In the provision, paragraph 15 of standard number 157, the Financial Accounting Standards Board’s controversial new stricture on fair-value accounting, FASB states that the fair value of a company’s liability must reflect the risk that the company won’t pay it back. Thus, as the risk that companies won’t pay back their debts rises, their reported liabilities actually decrease–and may even provide an earnings boost.
Illogical as the provision sounds—and it sounds illogical to many—quite a few companies are already making hay by using it. The rewards for potential deadbeats can be large, according to a Credit Suisse report on the first-quarter 2008 10-Qs of the 380 members of the S&P 500 that have either a November or December year-end close, the first big companies to adopt FAS 157. For the 25 companies with the biggest amounts of liabilities on their balance sheets measured at fair value, widening credit spreads—an indication of a lack of creditworthiness—spawned first-quarter earnings gains ranging from $11 million to $3.6 billion, according to the study.
Not all companies are so hot on the paper gains. One speaker, Joe Price, the CFO of Bank of America, found the provision too divorced from economic reality. “The inability to monetize this type of gain is very troubling,” he said. “We personally have not availed our self of it for generally that reason.”
The most vehement of fair-value’s opponents on the panel, James Tisch, president and chief executive officer of the Loews Corporation, was prompted by the discussion of the provision to launch a tirade against the whole idea of providing fair values for liabilities. Speaking “In the name of those of us who have been in the business for a long time and believed the purpose of the income statement was [to show] how the company had performed based on the variables it could affect,” Tisch argued that the notion of a company marking its own debt to market is absurd. “It is going to destroy the notion of the income statement and make it unusable for investors who just want to see how a company did for a quarter.”
How, asked Tisch, could a company monetize the fair value decline in its debt for a quarter when there was “no doubt” the company would have to pay back the debt? “In a philosophical sense, it makes sense,” he said, “but it undermines the purpose of income statements and makes no practical sense.”

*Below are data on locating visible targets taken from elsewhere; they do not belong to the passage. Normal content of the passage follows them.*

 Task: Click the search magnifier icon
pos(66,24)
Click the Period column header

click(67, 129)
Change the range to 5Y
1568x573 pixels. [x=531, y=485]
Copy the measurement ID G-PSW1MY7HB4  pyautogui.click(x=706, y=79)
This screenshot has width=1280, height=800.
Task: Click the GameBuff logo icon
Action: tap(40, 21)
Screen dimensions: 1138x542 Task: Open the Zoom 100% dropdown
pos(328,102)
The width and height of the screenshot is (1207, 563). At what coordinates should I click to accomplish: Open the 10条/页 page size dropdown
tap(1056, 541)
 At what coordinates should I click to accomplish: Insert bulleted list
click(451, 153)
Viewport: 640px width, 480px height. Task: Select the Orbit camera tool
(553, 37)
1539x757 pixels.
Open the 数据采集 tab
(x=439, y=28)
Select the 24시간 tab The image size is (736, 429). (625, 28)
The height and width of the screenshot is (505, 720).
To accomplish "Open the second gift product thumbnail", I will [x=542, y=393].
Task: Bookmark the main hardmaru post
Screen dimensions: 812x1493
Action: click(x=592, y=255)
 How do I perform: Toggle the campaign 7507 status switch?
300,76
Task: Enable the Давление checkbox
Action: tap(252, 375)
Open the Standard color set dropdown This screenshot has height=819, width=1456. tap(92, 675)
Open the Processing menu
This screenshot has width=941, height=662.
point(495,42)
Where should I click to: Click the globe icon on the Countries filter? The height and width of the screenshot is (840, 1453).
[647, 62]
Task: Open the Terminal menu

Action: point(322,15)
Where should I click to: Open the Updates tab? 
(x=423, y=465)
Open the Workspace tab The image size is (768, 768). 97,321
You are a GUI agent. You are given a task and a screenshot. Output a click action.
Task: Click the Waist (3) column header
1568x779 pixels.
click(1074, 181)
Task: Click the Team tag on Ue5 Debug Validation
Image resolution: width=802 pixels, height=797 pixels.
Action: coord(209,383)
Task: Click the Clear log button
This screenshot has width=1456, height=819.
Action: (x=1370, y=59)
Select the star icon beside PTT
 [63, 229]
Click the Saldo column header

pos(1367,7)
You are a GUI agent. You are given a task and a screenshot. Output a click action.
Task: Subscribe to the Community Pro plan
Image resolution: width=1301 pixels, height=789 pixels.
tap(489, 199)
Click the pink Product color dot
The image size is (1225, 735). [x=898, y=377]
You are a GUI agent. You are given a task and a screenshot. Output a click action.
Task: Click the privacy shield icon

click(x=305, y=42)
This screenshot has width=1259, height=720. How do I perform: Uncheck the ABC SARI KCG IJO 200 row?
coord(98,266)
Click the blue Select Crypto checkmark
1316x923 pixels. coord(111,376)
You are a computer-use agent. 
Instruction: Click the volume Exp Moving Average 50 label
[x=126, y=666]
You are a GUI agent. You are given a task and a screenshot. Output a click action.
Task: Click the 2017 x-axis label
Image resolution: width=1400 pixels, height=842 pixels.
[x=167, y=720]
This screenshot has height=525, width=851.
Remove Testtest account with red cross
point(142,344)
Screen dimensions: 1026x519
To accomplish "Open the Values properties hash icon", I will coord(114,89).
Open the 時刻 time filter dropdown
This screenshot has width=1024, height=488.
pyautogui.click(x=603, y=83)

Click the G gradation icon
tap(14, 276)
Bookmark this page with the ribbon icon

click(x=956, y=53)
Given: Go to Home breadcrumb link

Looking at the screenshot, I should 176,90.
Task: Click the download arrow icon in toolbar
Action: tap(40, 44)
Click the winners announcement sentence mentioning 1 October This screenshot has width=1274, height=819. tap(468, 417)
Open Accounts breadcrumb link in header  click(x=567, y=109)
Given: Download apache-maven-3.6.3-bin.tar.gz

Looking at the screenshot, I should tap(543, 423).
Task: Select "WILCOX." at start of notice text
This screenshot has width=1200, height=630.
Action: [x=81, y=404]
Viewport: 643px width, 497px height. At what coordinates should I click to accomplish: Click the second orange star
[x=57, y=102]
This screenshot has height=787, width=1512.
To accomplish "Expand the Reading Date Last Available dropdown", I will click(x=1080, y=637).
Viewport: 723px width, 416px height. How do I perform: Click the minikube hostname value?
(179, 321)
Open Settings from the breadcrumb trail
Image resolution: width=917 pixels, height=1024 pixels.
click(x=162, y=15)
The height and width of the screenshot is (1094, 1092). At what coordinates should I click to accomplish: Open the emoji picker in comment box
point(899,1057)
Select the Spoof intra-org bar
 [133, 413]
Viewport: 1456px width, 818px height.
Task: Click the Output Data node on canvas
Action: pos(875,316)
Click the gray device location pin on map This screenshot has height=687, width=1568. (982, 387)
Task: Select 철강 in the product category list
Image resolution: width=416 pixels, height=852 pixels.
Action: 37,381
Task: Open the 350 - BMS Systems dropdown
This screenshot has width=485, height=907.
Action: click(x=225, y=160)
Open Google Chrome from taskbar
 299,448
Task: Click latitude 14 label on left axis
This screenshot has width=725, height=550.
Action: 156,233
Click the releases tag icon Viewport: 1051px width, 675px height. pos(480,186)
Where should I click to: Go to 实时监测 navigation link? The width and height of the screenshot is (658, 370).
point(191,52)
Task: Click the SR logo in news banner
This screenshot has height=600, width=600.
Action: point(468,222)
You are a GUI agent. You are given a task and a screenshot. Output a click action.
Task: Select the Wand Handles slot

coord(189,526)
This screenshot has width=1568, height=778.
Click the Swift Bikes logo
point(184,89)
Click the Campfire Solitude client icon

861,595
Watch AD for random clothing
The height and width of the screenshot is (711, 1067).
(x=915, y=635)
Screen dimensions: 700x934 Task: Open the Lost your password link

Acknowledging that its virtues are hard to grasp, the defenders of including credit risks when marking liabilities to market argued that a broader use of fair value that accounts for assets and liabilities in tandem would clarify all. “Is it confusing?” Kathy Petroni, a professor of accounting at Michigan State University, asked of the provision. “Yes. Is it representationally faithful? Yes.”
To be sure, she contends, when a company’s credit risk rises, its share price is likely to fall accordingly. That suggests why the earnings boost created for some companies by the inclusion of nonperformance risk in fair-valuing liability seems so counterintuitive. But a fuller use of fair value would show that “the loss on assets would certainly outweigh the gain on the liabilities,” Petroni says.
FASB member Thomas Linsmeier agreed. “If the full balance sheet is mark to market, you have much greater loss on asset side, and you reflect a small gain on the liability,” he said.
Currently, however, corporations aren’t required to fully mark their balance sheets to market. “That raises question of whether partial fair-value gain [as a result of including nonperformance risk] is problematic,” he observed.
But savvy investors can see that potential problem as an opportunity for a deeper glimpse into the underlying economics of a company. If a company’s asset loss is much smaller than a liability gain recorded as result of a rise in its credit risk, that should “give investors a sign,” said Linsmeier. “The gain on the liability side should not be treated as a gain, but [as a signal of] losses on the asset side.”